Here at Throwing Ink, I'll occasionally be talking about theatre (and often connect it to film craft) as it's my other "thang". I was going to do it in a whole separate theatre blog, but... that didn't make a lot of sense for me - I have little time to blog as it is and don't want to go a month without new posts in one blog because I'm posting all in the other one. Plus, they connect. I'll be calling these segments "Playing Pretend" and will have a little fun logo eventually. But for now...
|She's gonna hurt her eyes, embroidering in poor light like that...|
Now, don't jump on me - I by no means am suggesting that all plays and film should be paced like a blockbuster action movie, but don't you think many plays could learn from the blockbuster? Perhaps attract a larger audience? Increase mass cultural appreciation for the theatre?

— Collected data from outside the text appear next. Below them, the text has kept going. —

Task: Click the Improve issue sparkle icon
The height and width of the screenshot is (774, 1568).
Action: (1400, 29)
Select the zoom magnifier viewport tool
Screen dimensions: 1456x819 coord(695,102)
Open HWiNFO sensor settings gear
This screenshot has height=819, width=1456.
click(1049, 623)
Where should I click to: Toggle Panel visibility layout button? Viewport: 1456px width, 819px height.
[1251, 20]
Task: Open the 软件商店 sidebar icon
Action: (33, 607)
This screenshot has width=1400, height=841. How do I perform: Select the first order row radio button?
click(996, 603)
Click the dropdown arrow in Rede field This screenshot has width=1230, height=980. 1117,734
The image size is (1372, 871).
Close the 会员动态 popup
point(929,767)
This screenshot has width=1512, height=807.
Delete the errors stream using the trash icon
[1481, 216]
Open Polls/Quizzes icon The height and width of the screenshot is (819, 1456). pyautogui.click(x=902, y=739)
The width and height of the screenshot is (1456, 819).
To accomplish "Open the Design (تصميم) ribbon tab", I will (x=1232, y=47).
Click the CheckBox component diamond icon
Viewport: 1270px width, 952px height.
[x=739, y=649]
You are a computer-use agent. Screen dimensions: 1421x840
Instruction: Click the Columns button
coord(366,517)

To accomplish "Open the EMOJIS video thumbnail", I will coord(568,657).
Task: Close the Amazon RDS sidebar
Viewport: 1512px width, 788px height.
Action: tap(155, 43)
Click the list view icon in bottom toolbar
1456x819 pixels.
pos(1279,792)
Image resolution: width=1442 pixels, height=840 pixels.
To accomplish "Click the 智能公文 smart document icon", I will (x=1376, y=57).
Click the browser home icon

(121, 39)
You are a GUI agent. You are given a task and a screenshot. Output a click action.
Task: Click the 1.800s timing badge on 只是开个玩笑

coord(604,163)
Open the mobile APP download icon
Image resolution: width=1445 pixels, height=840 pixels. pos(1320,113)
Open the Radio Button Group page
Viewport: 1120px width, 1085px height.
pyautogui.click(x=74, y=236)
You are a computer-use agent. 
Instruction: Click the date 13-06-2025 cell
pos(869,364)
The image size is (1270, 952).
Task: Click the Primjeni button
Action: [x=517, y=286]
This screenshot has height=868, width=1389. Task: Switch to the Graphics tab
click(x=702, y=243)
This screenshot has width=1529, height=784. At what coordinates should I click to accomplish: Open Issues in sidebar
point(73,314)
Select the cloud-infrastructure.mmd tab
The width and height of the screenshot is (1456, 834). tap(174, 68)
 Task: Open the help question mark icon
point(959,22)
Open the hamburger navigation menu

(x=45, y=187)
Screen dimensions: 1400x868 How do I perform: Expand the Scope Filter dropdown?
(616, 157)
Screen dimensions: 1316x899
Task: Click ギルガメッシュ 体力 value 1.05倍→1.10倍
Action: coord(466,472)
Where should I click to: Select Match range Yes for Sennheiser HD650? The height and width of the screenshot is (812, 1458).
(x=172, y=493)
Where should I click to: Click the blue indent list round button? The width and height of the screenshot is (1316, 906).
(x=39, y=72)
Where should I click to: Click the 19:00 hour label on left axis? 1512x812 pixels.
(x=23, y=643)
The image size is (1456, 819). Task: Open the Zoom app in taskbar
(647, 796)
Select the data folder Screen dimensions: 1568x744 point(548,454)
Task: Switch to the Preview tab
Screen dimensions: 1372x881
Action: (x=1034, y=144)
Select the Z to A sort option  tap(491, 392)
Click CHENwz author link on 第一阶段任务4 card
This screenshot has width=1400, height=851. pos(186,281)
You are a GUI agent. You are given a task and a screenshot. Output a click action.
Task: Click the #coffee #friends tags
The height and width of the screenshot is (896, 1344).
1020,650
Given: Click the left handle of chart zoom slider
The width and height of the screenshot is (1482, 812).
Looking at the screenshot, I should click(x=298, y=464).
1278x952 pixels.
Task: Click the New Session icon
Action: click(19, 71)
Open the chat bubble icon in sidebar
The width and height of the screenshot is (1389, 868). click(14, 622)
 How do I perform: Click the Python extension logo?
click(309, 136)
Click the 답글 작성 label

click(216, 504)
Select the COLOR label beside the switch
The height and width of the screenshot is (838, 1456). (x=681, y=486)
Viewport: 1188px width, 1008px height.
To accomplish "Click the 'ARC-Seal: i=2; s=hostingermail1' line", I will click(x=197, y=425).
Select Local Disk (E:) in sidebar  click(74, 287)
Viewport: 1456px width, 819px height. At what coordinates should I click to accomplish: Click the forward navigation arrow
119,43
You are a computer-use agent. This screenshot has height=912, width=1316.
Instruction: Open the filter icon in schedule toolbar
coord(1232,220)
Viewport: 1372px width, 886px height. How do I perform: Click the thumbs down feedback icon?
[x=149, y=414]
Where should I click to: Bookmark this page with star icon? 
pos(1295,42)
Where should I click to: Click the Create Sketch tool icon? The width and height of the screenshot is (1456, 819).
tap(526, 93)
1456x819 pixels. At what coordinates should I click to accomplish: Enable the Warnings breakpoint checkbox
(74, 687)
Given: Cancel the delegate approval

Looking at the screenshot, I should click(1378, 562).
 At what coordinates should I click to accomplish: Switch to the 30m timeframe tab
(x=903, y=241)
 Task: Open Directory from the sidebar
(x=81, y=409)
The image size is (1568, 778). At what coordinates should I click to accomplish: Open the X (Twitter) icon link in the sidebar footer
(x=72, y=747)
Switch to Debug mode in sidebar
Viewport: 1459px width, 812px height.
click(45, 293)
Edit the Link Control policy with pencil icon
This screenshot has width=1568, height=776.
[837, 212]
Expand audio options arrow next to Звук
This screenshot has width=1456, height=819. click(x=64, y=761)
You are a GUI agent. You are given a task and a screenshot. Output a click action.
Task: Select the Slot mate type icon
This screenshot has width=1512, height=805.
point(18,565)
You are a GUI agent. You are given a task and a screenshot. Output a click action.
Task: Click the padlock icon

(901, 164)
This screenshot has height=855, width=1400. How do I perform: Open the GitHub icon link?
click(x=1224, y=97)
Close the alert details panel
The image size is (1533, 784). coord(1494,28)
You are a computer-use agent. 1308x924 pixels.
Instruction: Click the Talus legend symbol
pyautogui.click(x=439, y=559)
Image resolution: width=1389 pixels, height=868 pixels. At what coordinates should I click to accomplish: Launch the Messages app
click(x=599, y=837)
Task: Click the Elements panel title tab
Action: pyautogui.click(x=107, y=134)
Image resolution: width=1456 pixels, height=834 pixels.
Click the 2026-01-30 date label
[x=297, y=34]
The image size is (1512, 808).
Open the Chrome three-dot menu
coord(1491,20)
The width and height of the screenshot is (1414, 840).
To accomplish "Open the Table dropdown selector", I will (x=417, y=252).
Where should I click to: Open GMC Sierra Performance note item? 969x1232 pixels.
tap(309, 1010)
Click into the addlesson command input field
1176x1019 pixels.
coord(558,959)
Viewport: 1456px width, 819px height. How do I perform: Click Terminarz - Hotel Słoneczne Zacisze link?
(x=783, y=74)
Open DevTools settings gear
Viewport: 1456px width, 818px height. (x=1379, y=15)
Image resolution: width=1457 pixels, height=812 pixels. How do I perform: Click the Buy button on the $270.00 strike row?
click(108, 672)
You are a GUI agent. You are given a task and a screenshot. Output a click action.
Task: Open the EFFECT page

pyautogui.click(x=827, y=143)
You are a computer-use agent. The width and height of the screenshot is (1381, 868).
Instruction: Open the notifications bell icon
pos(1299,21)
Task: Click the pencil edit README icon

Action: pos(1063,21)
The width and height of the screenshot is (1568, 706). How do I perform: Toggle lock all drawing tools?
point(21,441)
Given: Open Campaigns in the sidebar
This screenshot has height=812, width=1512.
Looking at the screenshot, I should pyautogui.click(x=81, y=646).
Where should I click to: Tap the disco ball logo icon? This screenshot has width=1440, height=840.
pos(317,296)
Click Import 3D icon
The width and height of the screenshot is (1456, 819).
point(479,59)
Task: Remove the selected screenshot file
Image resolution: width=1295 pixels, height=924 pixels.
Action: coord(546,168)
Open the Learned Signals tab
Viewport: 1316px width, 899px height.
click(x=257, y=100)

|Yes, they're green. No, there's no Elphaba. Or Kermit. Wrong plays.|
However, while I have qualms about the lack of strength in it's female characters (as in, these female characters have no character - I couldn't remember which girl was which and can barely describe them beyond their relationships to the lovingly fleshed out male characters), this play is a brilliant example of the polish more plays could use. The scenes are tight, they move the story forward, and it carries you along. Every scene is started in the middle of the action, no matter how seemingly innocuous (one scene begins with the girls screaming about a wasp in the room - but this rather than everyone sitting and then the wasp is noticed before yelling begins) and never did I feel bored. I was interested in these characters (the male ones at least) and their stories - I wasn't wondering when something was going to happen, despite the majority of the play's action and dialogue being adolescent kids griping about school and personal relationships (of course the play is about more than that, but the point is I wasn't constantly reminded that this play has an important message as I sometimes feel I am in more *ahem* boring plays). Good job Simon Stephens.
Plays (and films) can be important and meaningful without making the audience suffer. A good story is a good story. The basics are the same whether you're talking action heroes or human rights heroes or Princess Muffy's dog having puppies. Keep it moving, kids.